Today on the 70th anniversary of the Nakba ('catastrophe') MAP CEO Aimee Shalan writes from Gaza: 

On 15 May we commemorate the 70th anniversary of the Nakba, when three quarters of a million Palestinians were forced to leave their homes. My father, 17 at the time and living in Haifa, was one of them. From Haifa, Safad, Yaffa, Acre, Nazareth and elsewhere, some 100,000 Palestinians fled to Lebanon and, with their descendants, have been prevented ever since from returning.  

The Palestinians of Lebanon, half of them in 12 overcrowded camps with limited essential services and poor sanitary conditions, are among the worst off in the region. My family were lucky they didn’t end up in one of these camps, whose residents are virtually condemned to poverty, marginalisation and subsequent ill-health. This community has also endured the horrors of the Lebanese Civil War, including massacres and further displacement, disappearances and hunger and so much more besides.

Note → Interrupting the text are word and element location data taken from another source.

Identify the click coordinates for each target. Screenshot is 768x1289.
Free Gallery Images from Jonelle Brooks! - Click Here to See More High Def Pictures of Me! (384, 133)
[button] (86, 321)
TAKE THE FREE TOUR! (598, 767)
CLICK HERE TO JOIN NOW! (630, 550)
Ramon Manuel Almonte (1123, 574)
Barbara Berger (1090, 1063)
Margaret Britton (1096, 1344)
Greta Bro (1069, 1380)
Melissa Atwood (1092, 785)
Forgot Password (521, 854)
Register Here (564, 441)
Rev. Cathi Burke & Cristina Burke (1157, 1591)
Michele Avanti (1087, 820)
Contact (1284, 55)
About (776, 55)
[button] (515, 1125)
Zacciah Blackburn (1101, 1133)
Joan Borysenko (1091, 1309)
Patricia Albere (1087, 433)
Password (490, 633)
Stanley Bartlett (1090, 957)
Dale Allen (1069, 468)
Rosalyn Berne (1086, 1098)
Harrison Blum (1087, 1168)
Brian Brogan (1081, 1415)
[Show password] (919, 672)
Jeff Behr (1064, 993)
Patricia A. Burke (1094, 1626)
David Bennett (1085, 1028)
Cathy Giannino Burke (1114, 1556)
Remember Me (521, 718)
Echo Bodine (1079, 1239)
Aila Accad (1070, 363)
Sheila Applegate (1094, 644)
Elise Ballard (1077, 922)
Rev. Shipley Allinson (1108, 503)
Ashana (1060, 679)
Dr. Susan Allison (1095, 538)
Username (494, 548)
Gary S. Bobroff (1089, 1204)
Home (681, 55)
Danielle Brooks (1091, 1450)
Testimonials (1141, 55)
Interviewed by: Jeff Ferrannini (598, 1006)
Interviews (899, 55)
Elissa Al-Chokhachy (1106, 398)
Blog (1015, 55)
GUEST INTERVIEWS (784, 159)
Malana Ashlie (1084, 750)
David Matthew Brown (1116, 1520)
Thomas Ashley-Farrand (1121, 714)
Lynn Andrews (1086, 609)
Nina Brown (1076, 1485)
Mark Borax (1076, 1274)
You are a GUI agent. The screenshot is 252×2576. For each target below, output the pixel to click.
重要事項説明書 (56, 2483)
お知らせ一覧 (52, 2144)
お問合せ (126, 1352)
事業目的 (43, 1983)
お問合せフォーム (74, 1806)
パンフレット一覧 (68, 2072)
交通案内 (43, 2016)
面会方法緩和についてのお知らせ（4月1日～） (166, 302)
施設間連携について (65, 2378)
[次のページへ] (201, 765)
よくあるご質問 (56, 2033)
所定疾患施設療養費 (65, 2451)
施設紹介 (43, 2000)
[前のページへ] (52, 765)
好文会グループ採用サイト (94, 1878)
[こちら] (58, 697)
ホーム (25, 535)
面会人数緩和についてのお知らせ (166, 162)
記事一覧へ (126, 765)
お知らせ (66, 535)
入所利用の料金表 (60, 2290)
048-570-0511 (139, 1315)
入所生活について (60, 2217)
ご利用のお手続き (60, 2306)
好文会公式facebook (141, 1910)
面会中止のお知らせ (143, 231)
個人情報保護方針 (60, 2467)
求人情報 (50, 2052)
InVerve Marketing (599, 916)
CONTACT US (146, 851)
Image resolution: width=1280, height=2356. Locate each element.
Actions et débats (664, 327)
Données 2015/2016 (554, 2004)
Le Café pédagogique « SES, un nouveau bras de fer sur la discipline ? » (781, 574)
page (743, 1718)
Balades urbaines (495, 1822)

The Palestinians of Lebanon are of course just one segment of the Palestinian refugee diaspora. There are now 5 million Palestinian refugees registered with UNRWA, in Gaza, the West Bank, Lebanon, Jordan and Syria.  They all continue to suffer the hardships and lack of dignity associated with being refugees. 

At MAP, we are dedicated to working for the health and dignity of Palestinians, whether as refugees or under occupation. I am proud that we have fantastic teams in Gaza, the West Bank and Lebanon working tremendously hard every day towards those goals.  But it devastates me that this work is still required.  With the death toll and number of casualties rising at such an appalling rate in Gaza today, where I write this now on 14 May, we remember the Nakba and mourn the losses suffered 70 years ago and every day since.